### Study material
__________________________________________________

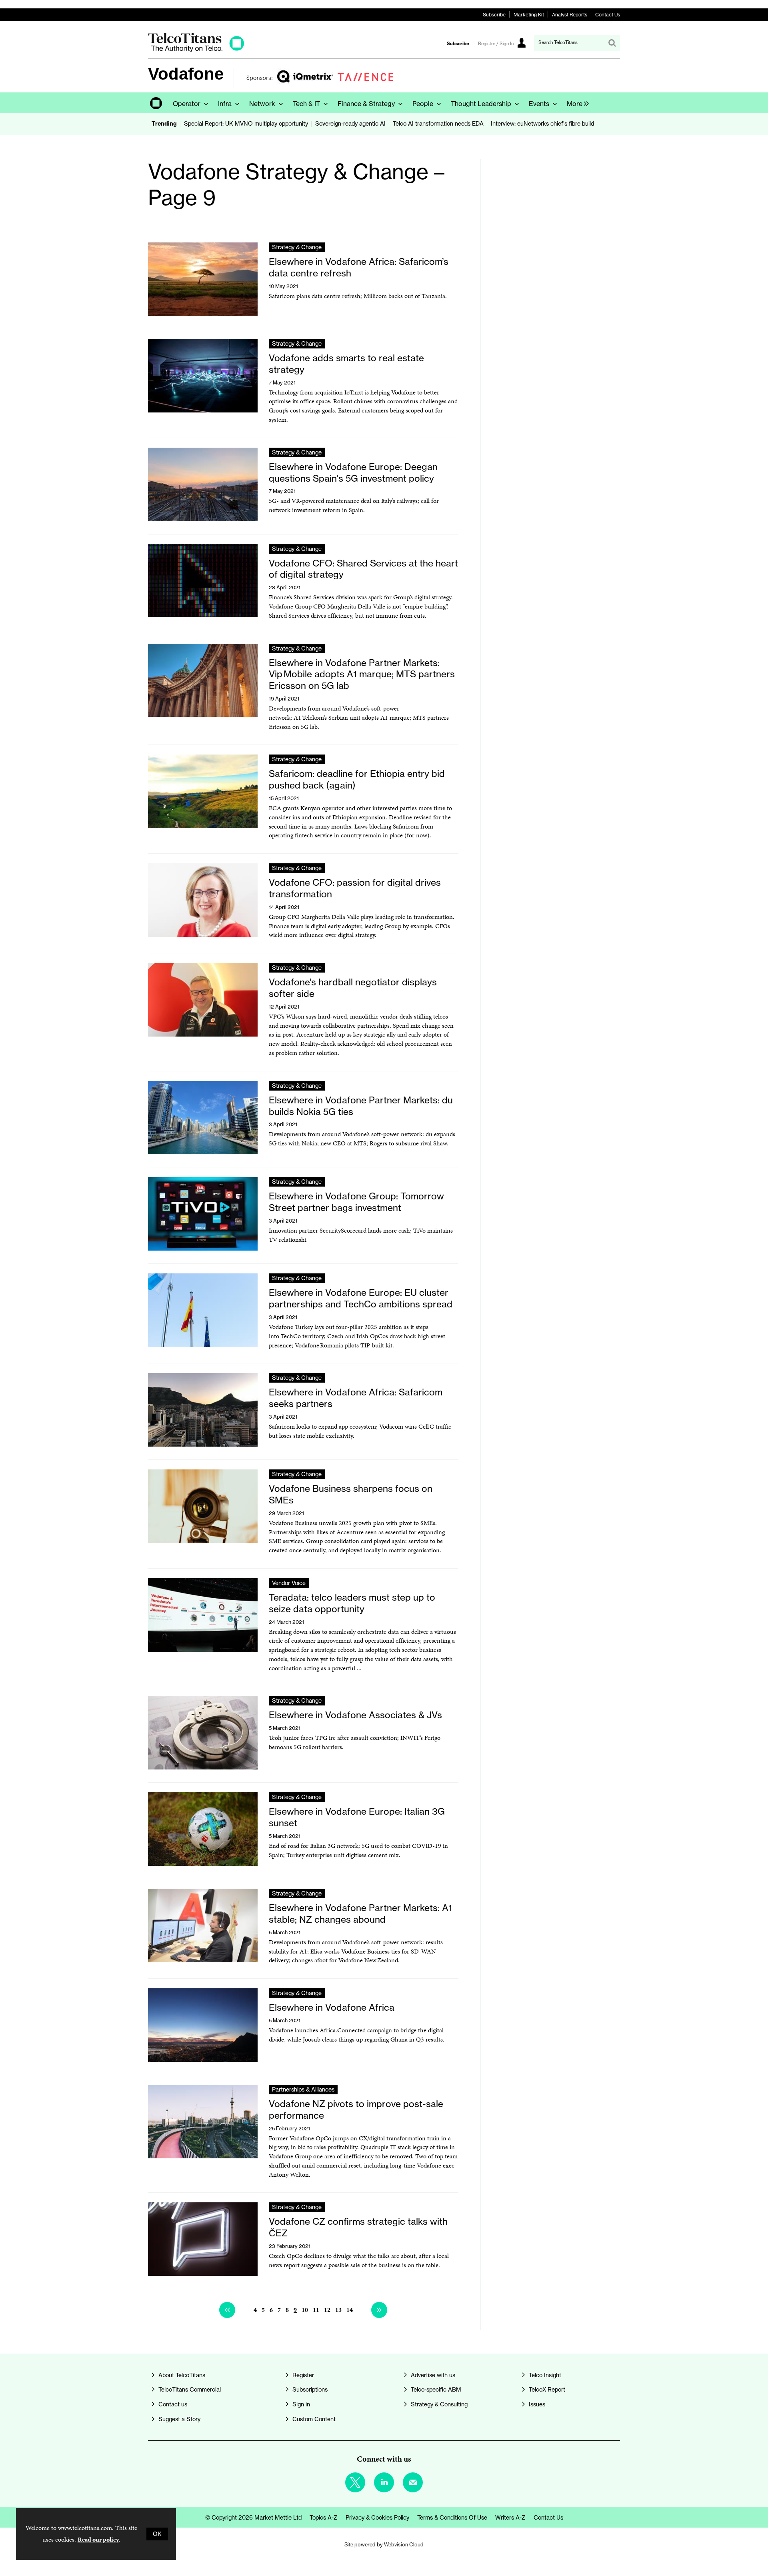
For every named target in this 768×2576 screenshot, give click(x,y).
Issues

__________________________________________________

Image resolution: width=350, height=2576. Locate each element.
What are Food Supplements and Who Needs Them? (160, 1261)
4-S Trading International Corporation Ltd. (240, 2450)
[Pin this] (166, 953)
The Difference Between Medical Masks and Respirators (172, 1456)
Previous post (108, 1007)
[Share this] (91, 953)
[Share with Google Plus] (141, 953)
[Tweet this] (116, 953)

__________________________________________________

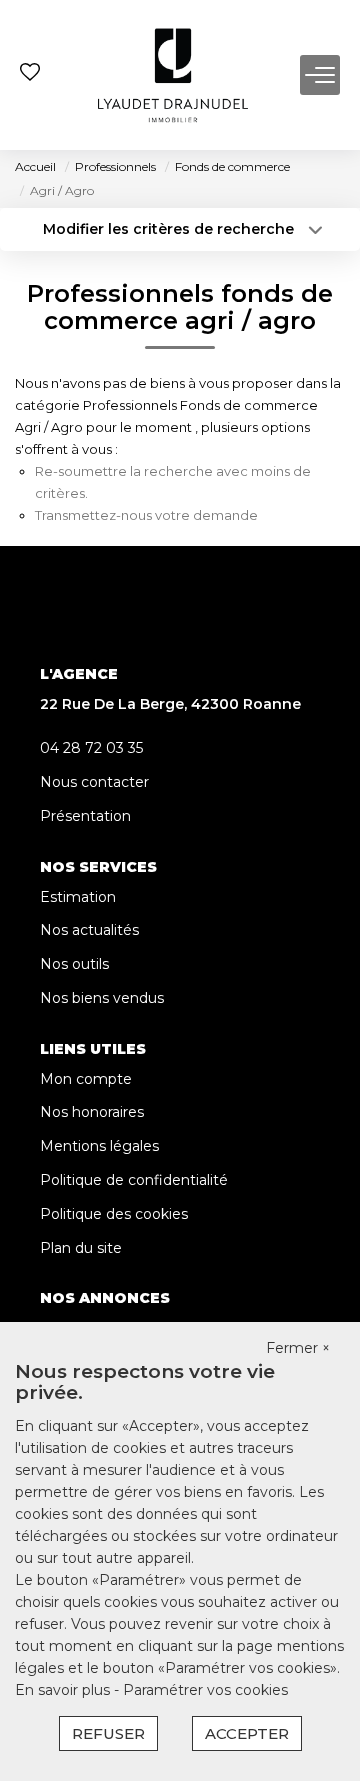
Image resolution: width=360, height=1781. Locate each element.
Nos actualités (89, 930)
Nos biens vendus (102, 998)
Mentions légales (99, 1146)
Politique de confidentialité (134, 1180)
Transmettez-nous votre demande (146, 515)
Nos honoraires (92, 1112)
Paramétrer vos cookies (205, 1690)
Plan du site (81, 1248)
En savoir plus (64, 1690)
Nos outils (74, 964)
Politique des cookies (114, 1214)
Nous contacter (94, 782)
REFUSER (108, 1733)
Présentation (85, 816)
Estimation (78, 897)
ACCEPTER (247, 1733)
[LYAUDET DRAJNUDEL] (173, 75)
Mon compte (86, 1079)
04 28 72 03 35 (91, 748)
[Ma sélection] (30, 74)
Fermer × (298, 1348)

__________________________________________________

### How to complete this task
In the entries above, find the line holding "Plan du site (81, 1248)" and the line holding "Fermer × (298, 1348)", then retype exactly those two lines and every line between them, and nothing else.

### Reply
Plan du site (81, 1248)
En savoir plus (64, 1690)
Nos outils (74, 964)
Politique des cookies (114, 1214)
Nous contacter (94, 782)
REFUSER (108, 1733)
Présentation (85, 816)
Estimation (78, 897)
ACCEPTER (247, 1733)
[LYAUDET DRAJNUDEL] (173, 75)
Mon compte (86, 1079)
04 28 72 03 35 (91, 748)
[Ma sélection] (30, 74)
Fermer × (298, 1348)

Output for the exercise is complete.